:: What to produce ::
After locating "This screenshot has height=896, width=1342.", return its line and all lines that follow through the end of the listing below, exactly; leave out pictures.
= = =
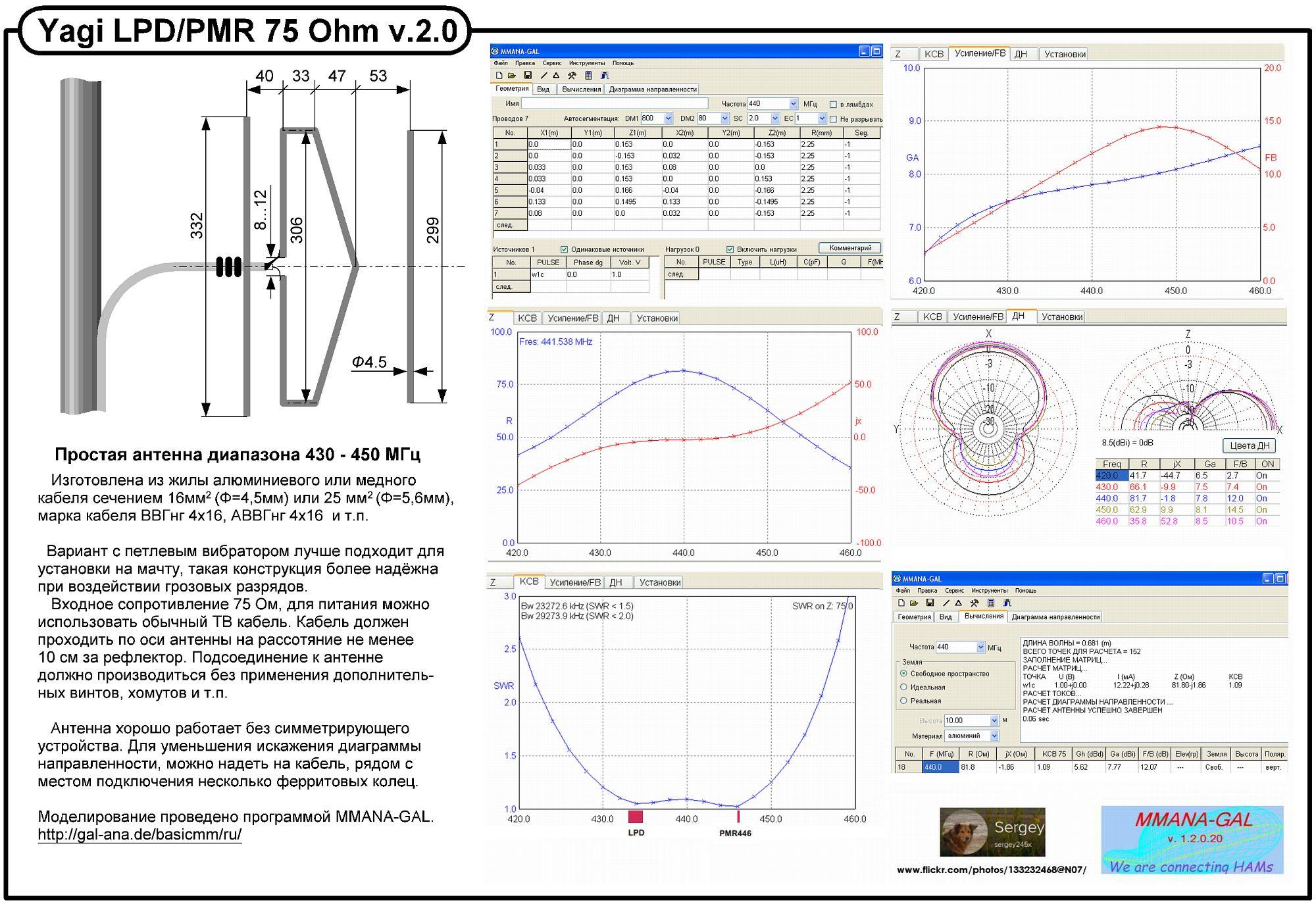
Task: Toggle 'Одинаковые источники' checkbox
Action: pyautogui.click(x=564, y=249)
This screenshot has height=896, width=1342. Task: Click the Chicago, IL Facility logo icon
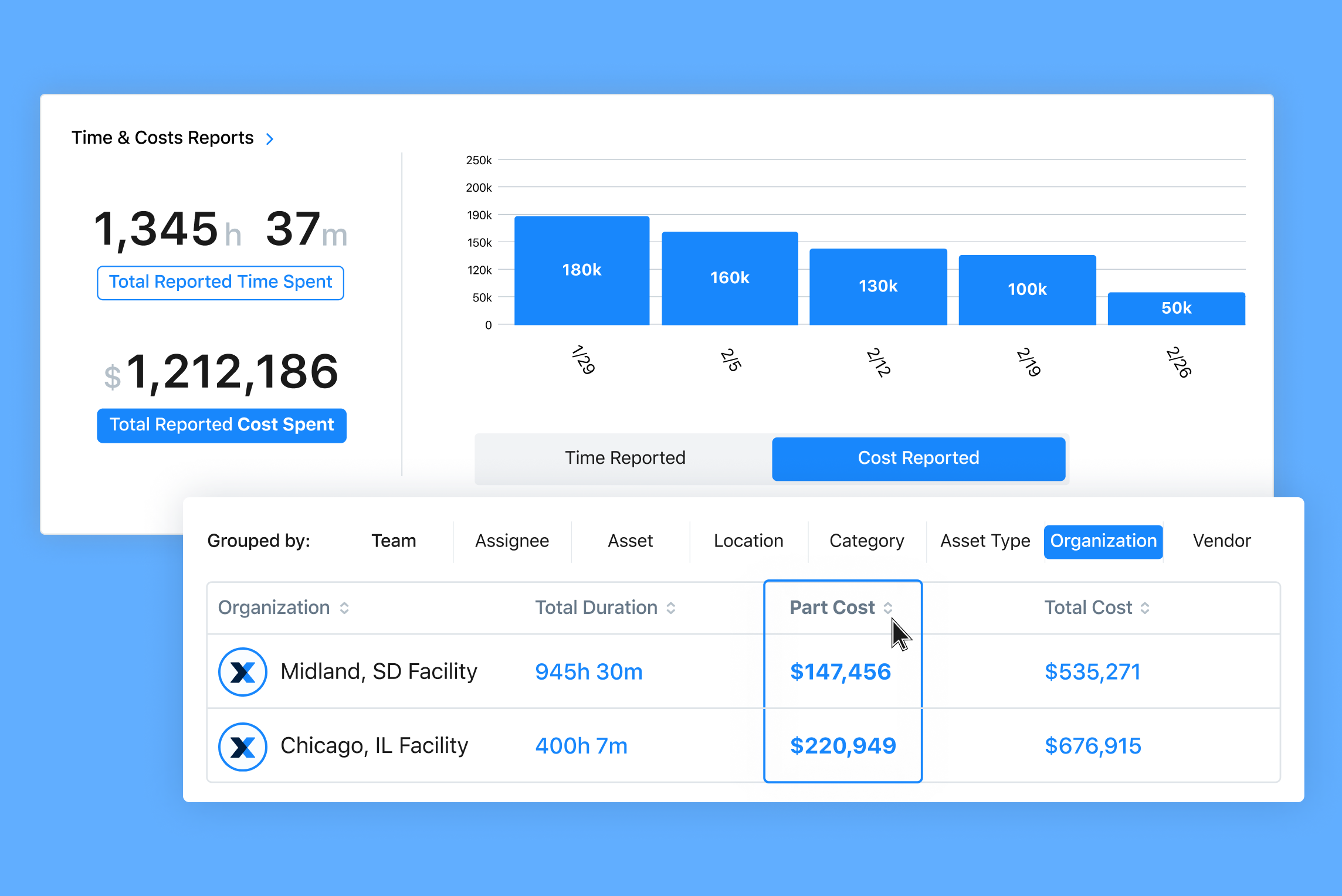coord(243,746)
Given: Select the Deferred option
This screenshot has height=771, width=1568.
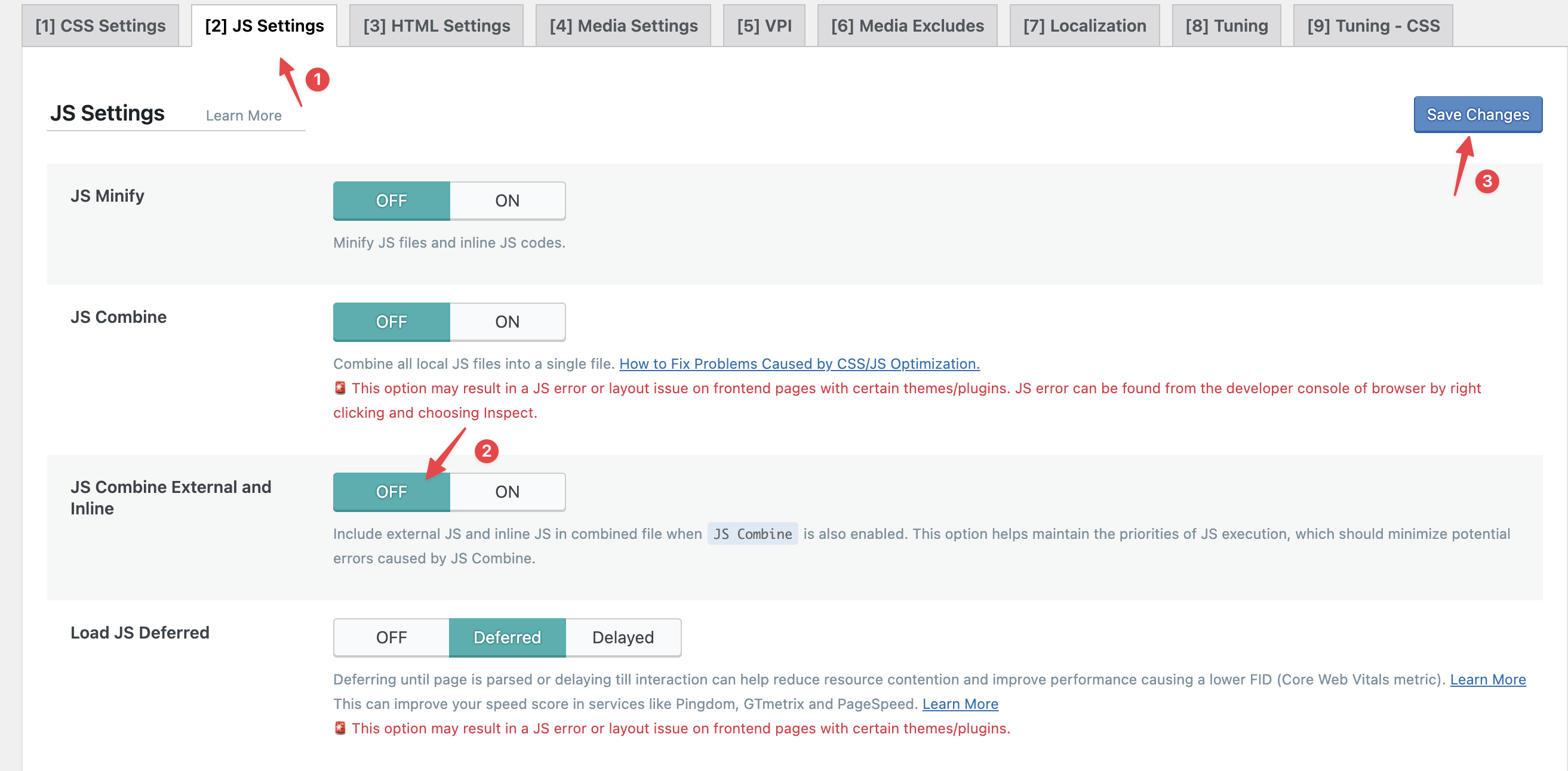Looking at the screenshot, I should pos(506,637).
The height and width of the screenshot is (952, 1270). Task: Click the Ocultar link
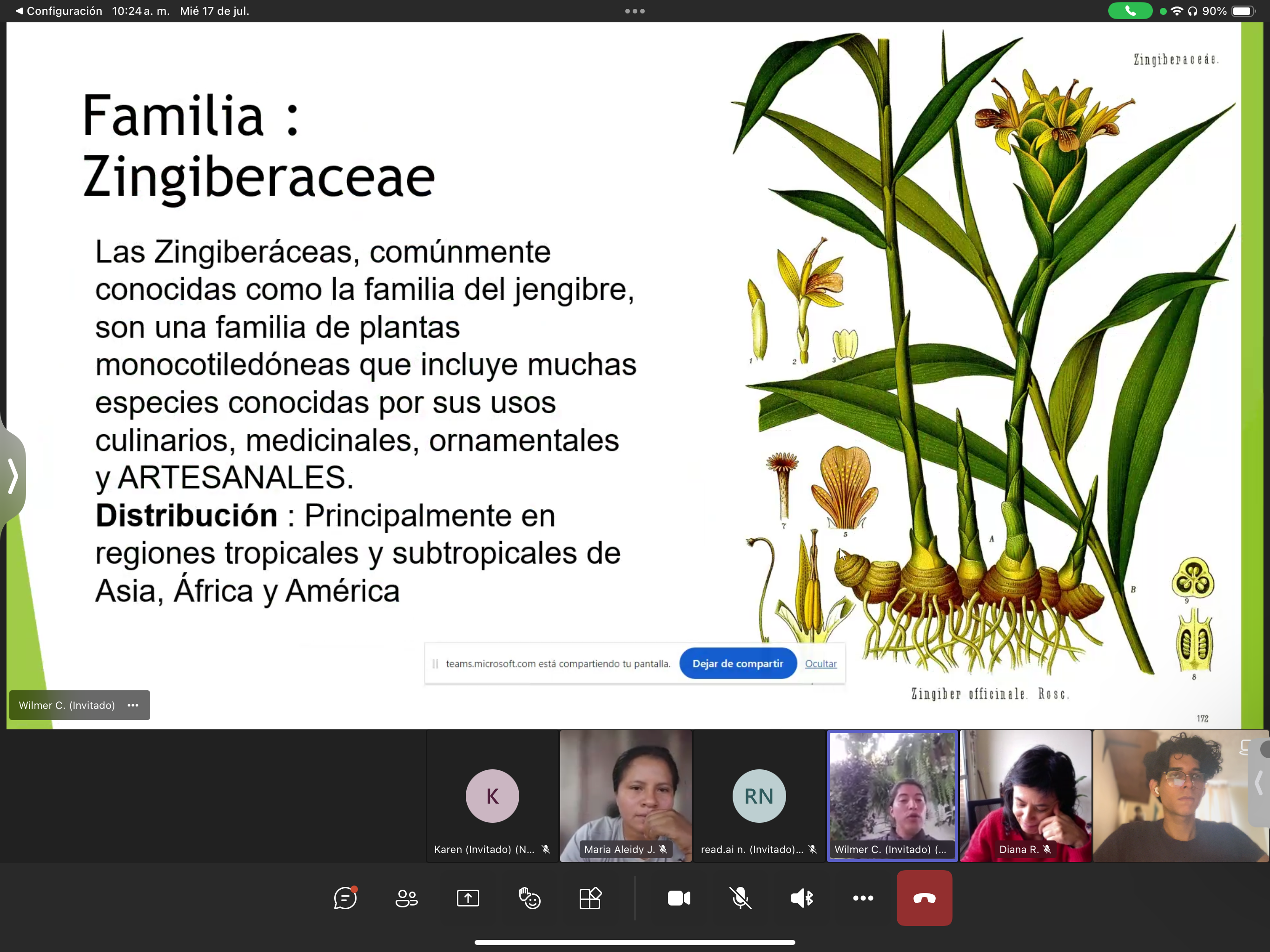coord(820,664)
= = =
:: Task answer ::
This screenshot has height=896, width=1342. Task: Click the Chicago, IL Facility logo icon
coord(243,746)
Given: Select the Deferred option
This screenshot has height=771, width=1568.
Looking at the screenshot, I should pos(506,637).
The height and width of the screenshot is (952, 1270). Task: Click the Ocultar link
coord(820,664)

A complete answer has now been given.